Damage-associated molecular patterns (DAMPs)-induced sterile inflammation is considered as a typical feature of acute kidney injury (AKI). Plasma membrane rupture in renal tubular epithelial cells (RTECs) is the major cause of DAMP release and nerve injury-induced protein 1 (NINJ1) has recently emerged as an executor of plasma membrane rupture, while its role in AKI pathophysiology remains largely unknown. Here, we show upregulated NINJ1 expression and oligomerization in renal tubules among human biopsies and mouse models as well as in cultured RTECs after AKI, accompanied by plasma membrane rupture, increased DAMP release and inflammatory response. Furthermore, knockdown of NINJ1 or inhibition of its oligomerization effectively prevents plasma membrane rupture in RTECs, thereby alleviating DAMP-induced inflammatory response and renal tubular injury. Mechanistically, the ETS transcription factor (ELK1) is identified as a novel transcription factor for NINJ1 during AKI, especially ELK1 phosphorylation at Ser³⁸³ significantly enhances its transcriptional activity. Importantly, genetic silencing of NINJ1 or pharmacological inhibition of Ser³⁸³-phosphorylated ELK1 can protect against AKI and improve AKI prognosis.
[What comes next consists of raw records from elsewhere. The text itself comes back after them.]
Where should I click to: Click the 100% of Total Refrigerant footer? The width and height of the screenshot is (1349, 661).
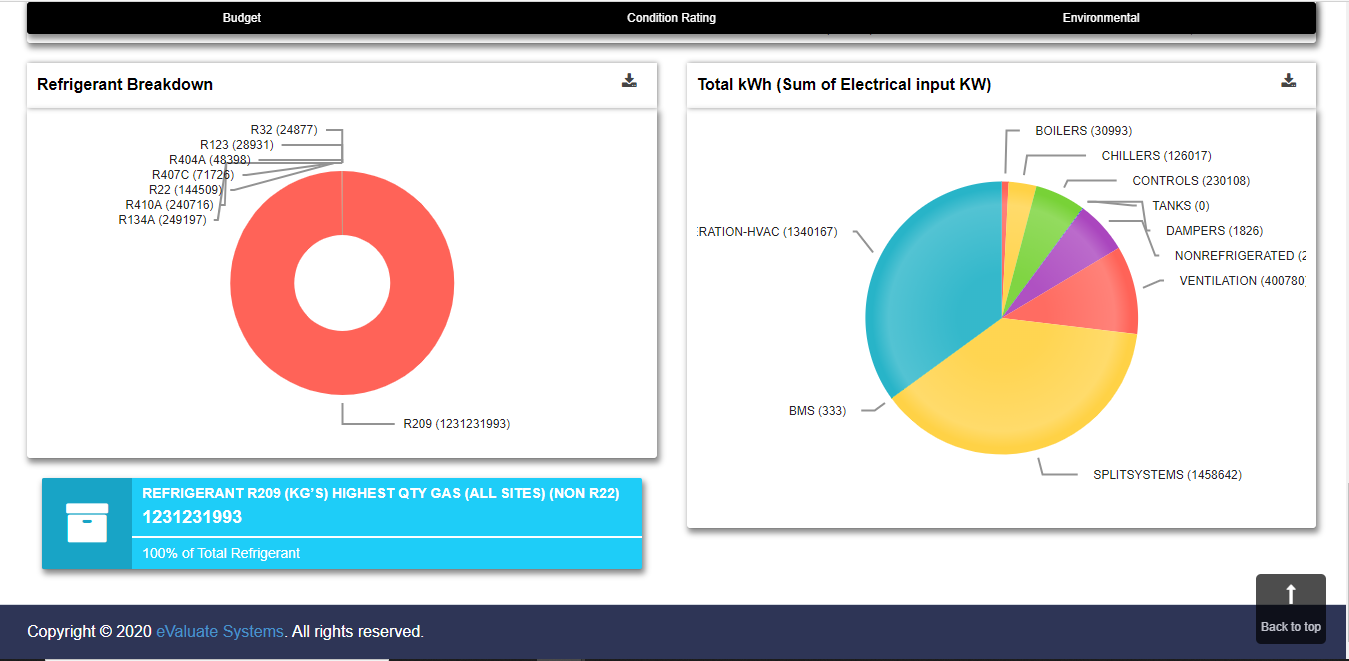tap(221, 553)
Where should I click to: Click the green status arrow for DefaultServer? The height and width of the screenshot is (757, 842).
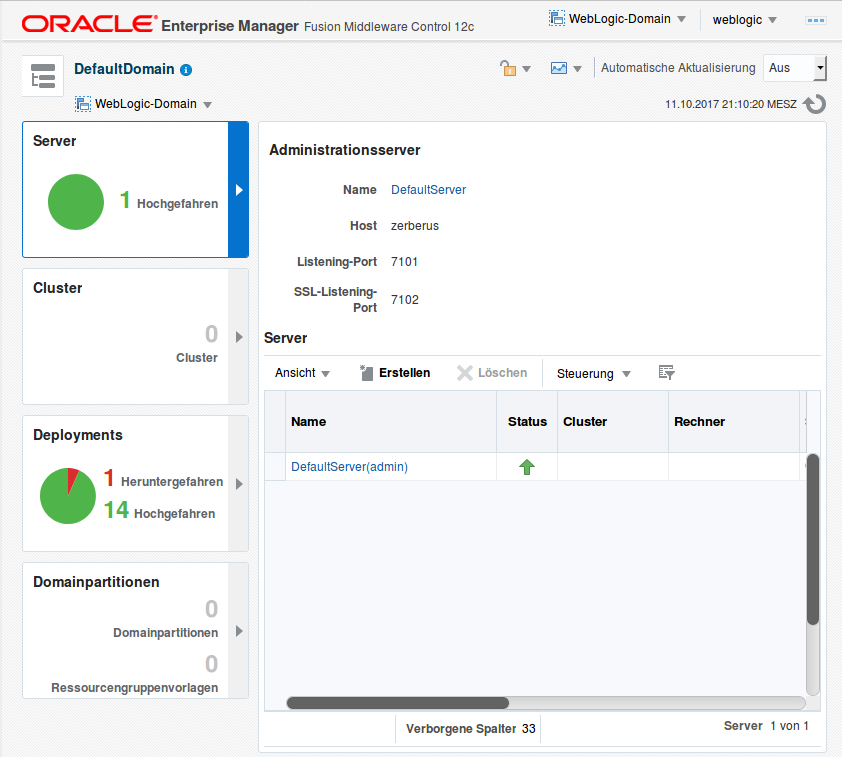pyautogui.click(x=526, y=466)
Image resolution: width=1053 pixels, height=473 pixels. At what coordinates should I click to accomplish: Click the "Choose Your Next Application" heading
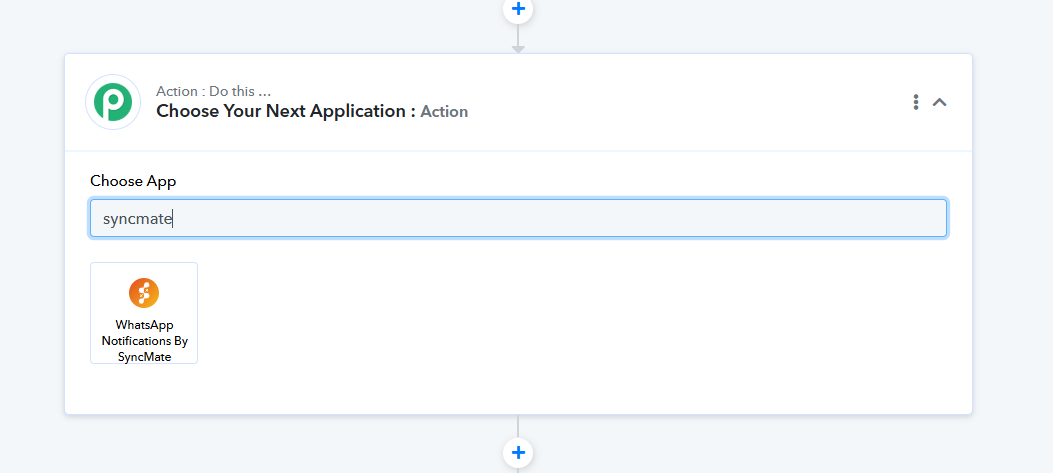point(286,111)
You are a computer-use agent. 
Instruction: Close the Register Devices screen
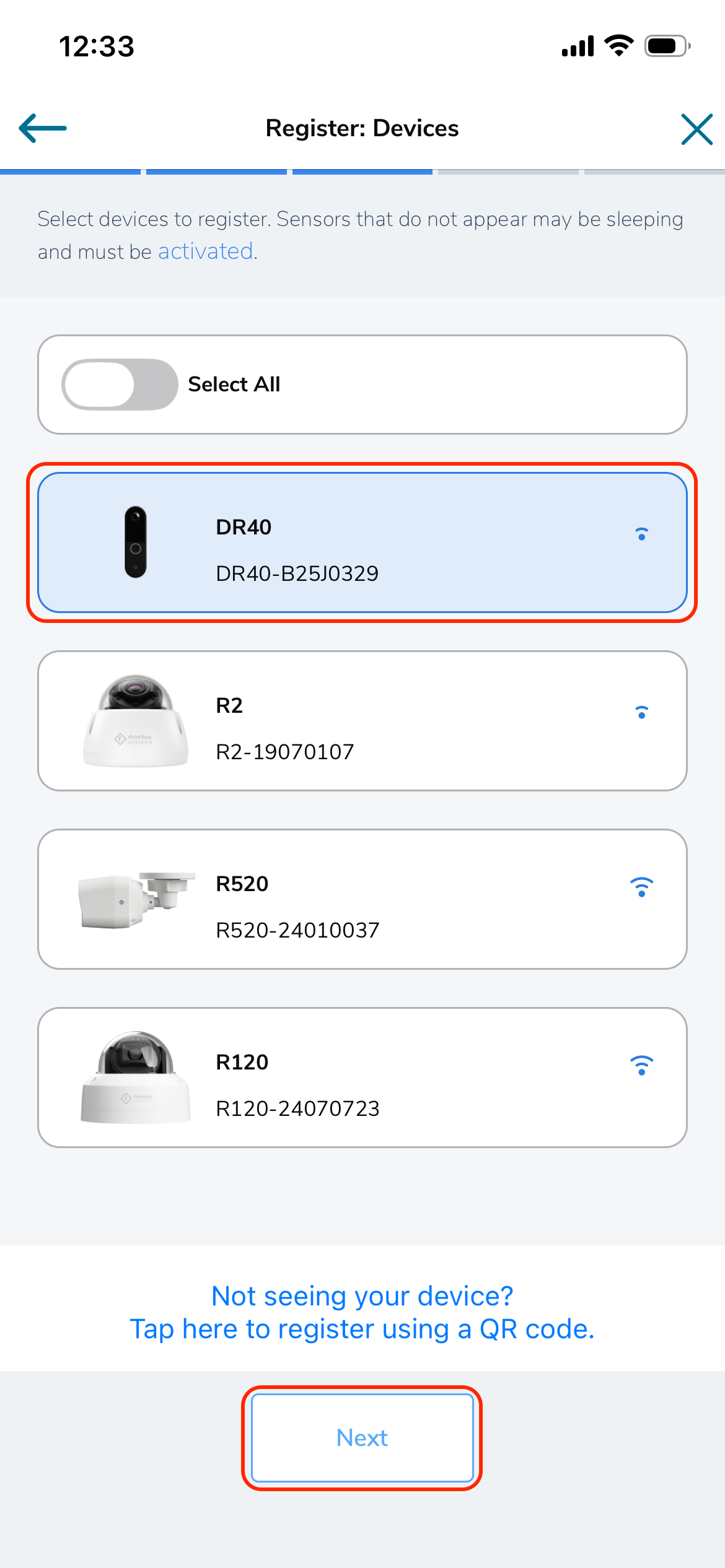pos(696,129)
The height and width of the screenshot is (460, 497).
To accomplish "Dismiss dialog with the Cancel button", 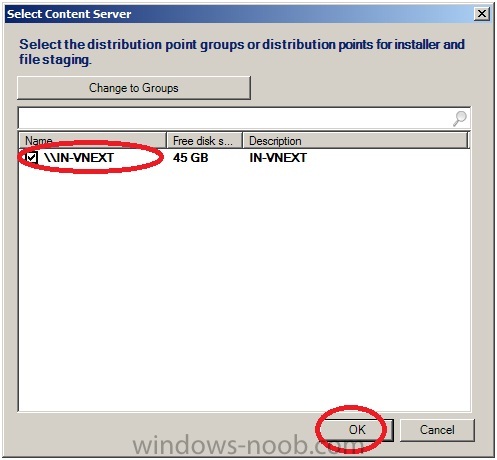I will click(437, 430).
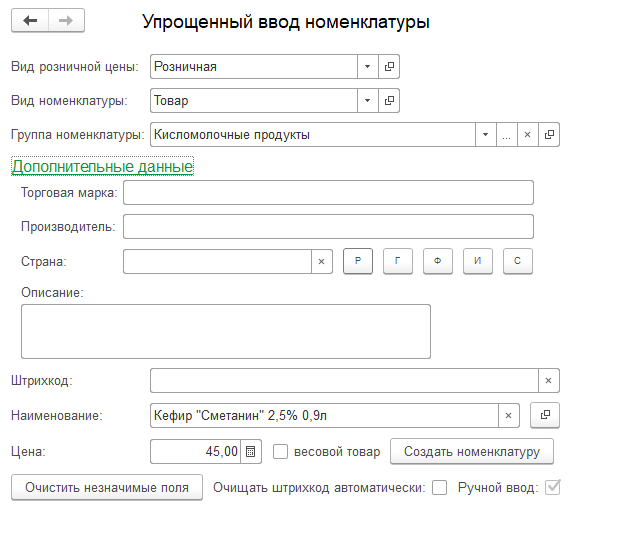Open the Вид розничной цены linked record

tap(389, 67)
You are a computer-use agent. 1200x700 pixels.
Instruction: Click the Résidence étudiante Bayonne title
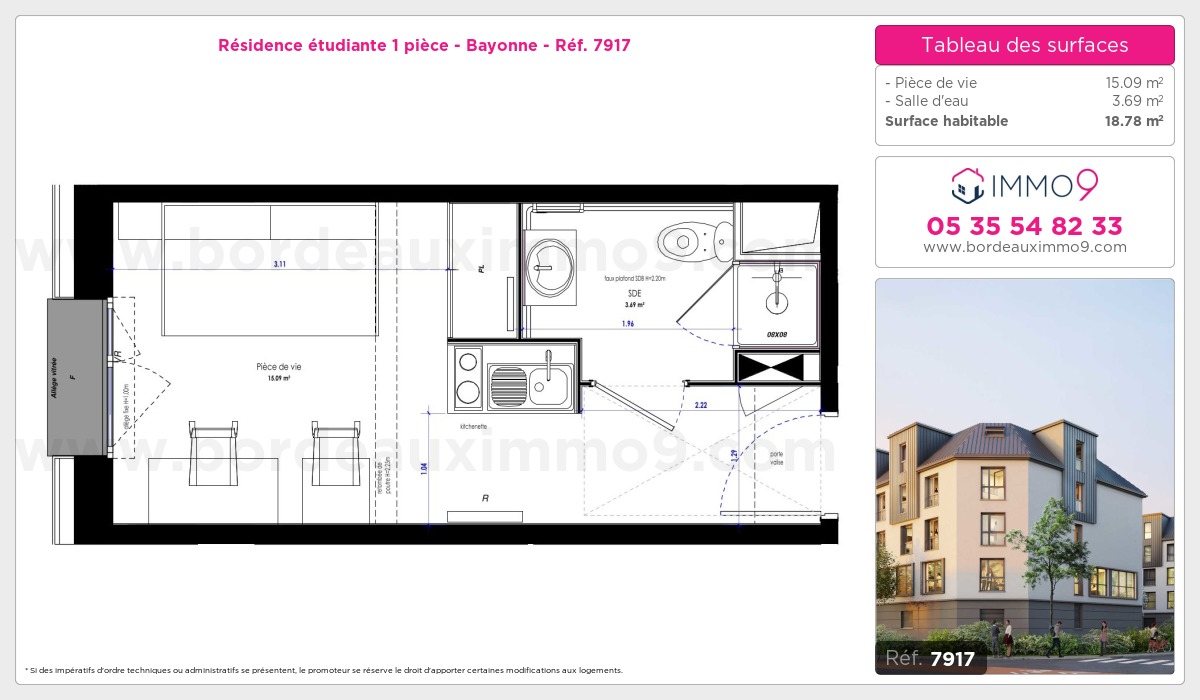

Collectively, these findings highlight the ELK1-NINJ1 axis as a pivotal regulator of plasma membrane rupture in RTECs upon AKI, suggesting that it may serve as a potential target for AKI treatment and prognosis improvement.

acute kidney injury.; damage-associated molecular pattern; inflammation; nerve injury-induced protein 1 (NINJ1); plasma membrane rupture.